3.3.Verweerder concludeert tot ongegrondverklaring van het beroep.

4. Beoordeling van het geschil

4.1.Ter zitting hebben partijen verklaard de rechtbank te willen volgen in haar voorstel de procedure aan te merken als een procedure tegen zowel de voorlopige- als de definitieve aanslag inkomstenbelasting en premie volksverzekeringen voor het jaar 2002. De rechtbank merkt de zaak dan ook als zodanig aan.

4.2.Vaststaat dat de Nederlandse wetgeving niet voorziet in een mogelijkheid om de over de schuld van [X] aan de BV berekende rente op het belastbare inkomen uit werk en woning in aftrek te brengen. Dat de wetgever in het omgekeerde geval waarbij een belastingplichtige rente ontvangt over een lening die hij heeft verstrekt aan een BV waarin hij een aanmerkelijk belang heeft, ervoor heeft gekozen om die lening en de daarover door die belastingplichtige ontvangen rente wel onder de zogenaamde ‘terbeschikkingstellingregeling’ te laten vallen, zodat die ontvangen rente wel tot het belastbare resultaat uit overige werkzaamheden behoort, brengt hierin geen verandering. Naar het oordeel van de rechtbank zijn de door [X] met elkaar vergeleken gevallen niet feitelijk en rechtens gelijk, reeds omdat er bij het lenen van geld van de BV geen sprake is van terbeschikkingstelling van geld aan de BV. Indien, veronderstellenderwijs, uitgegaan wordt van de gelijkheid van de met elkaar vergeleken gevallen, is de ongelijke behandeling van die gevallen geen door artikel 26 IVBPR of artikel 14 EVRM verboden discriminatie.

De wetgever heeft, naar onder meer volgt uit het arrest van het Europese Hof voor de rechten van de Mens van 2 juni 1999, nr. 46757/99, BNB 2002/398, een wide margin of appreciation bij de beoordeling of sprake is van een ongelijke behandeling van gelijke gevallen alsmede of en in welke mate voor een ongelijke behandeling van gelijke gevallen een objectieve en redelijke rechtvaardiging bestaat.
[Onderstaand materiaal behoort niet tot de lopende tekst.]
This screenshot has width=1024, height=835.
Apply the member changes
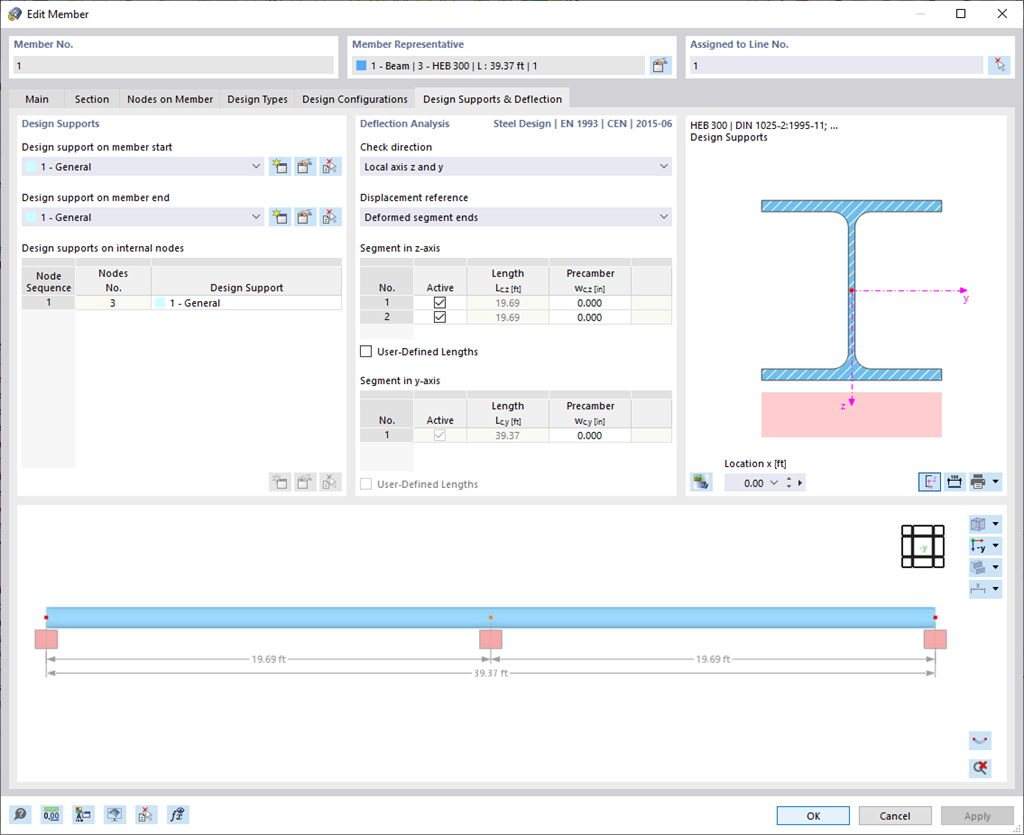coord(975,815)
Naar het oordeel van de rechtbank is de wetgever met betrekking tot het door [X] gestelde verschil in behandeling binnen deze marge gebleven. Van een in de wet opgenomen ongeoorloofde ongelijke behandeling is dan ook geen sprake. De argumenten van [X] over de doorbreking van de fiscale neutraliteit en de strijdigheid met de proportionaliteitseis doen, wat daar overigens ook van zij, aan het vorenstaande niet af.

4.3.Op grond van het vorenoverwogene dient het beroep ongegrond te worden verklaard.

5. Proceskosten

De rechtbank ziet geen aanleiding voor een proceskostenveroordeling.

6. Beslissing

De rechtbank verklaart het beroep ongegrond.

Deze uitspraak is gedaan op 17 februari 2006 door mr. G.J. van Leijenhorst, mr. D.A. Verburg en mr. J.J.B. Hulst, in tegenwoordigheid van mr. A.J. Kwestro, griffier. De beslissing is dezelfde dag in het openbaar uitgesproken.